Owyhee

Owyhee's unusual name comes from early trappers, who called the Owyhee River the Sandwich Island River after natives of those islands were killed by Indians at the river's mouth. After the Sandwich Islands became more widely known as Hawaii, the name of the river changed as well (though a corrupted, phonetic spelling was used).

On October 1, 1863, the Treaty of Ruby Valley was signed by Western Shoshone chiefs and governors of the Nevada and Utah Territories. Though this treaty ceased hostilities between the Shoshone and white settlers and allowed for development of the land, little was done to address needs of the tribe and no reservation lands were given to them. As early as 1870, the tribe began requesting that Duck Valley be set aside as a reservation, but it wasn't until April 16, 1877 that President Rutherford B. Hayes finally signed the order granting the tribe the land; fourteen years after Treaty of Ruby Valley. It was around this time that the town of Owyhee was established.

## ASSIGNMENT A
According to the Owyhee text, on what date did President Rutherford B. Hayes sign the order granting the tribe the Duck Valley land?
## ASSIGNMENT B
Return the passage of the Owyhee text from "On October 1, 1863, the" to "Owyhee was established.", copied word for word.

## INFORMATION GIVEN
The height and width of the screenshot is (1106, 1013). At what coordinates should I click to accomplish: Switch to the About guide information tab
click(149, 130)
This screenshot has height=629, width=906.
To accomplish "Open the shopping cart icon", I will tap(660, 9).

* * *

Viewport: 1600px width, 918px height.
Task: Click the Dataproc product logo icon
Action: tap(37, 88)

* * *

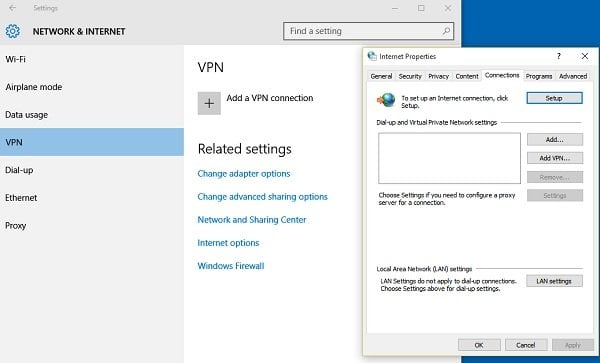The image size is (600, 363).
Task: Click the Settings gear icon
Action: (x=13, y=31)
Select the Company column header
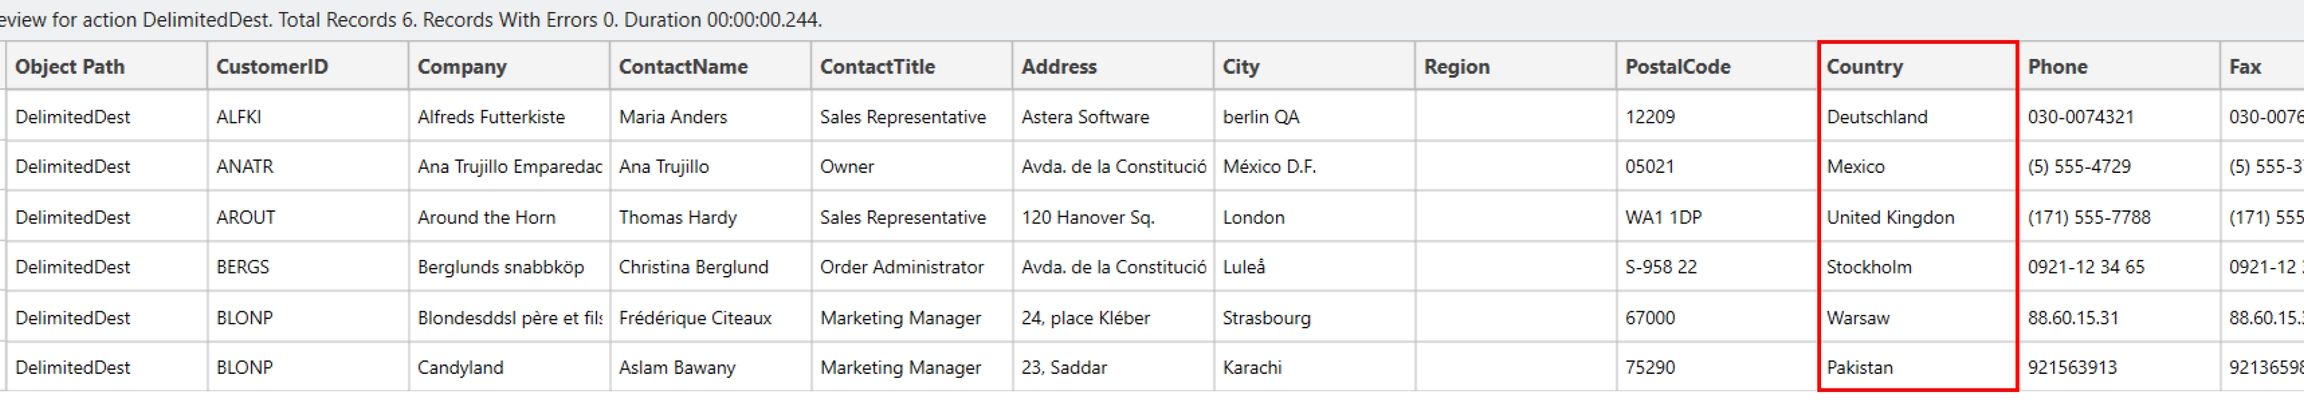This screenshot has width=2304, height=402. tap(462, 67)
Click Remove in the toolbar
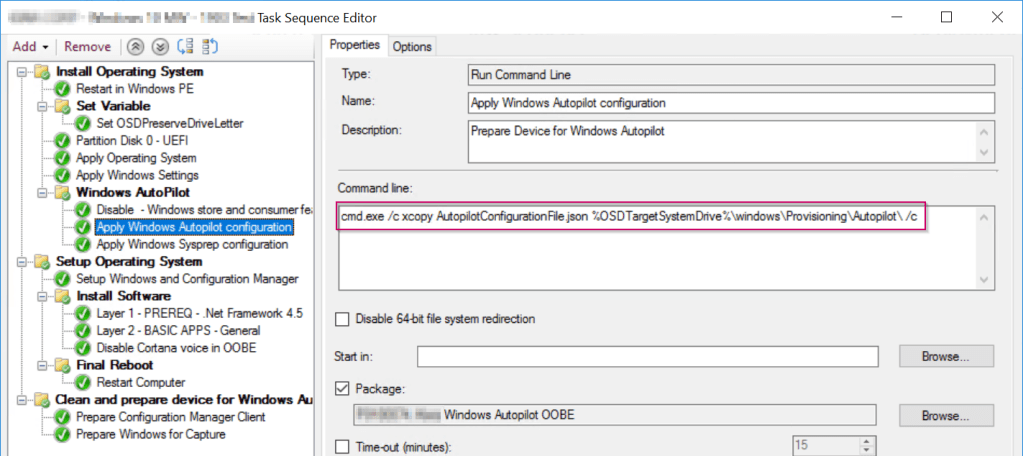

## EXPECTED ANSWER A
April 16, 1877

## EXPECTED ANSWER B
On October 1, 1863, the Treaty of Ruby Valley was signed by Western Shoshone chiefs and governors of the Nevada and Utah Territories. Though this treaty ceased hostilities between the Shoshone and white settlers and allowed for development of the land, little was done to address needs of the tribe and no reservation lands were given to them. As early as 1870, the tribe began requesting that Duck Valley be set aside as a reservation, but it wasn't until April 16, 1877 that President Rutherford B. Hayes finally signed the order granting the tribe the land; fourteen years after Treaty of Ruby Valley. It was around this time that the town of Owyhee was established.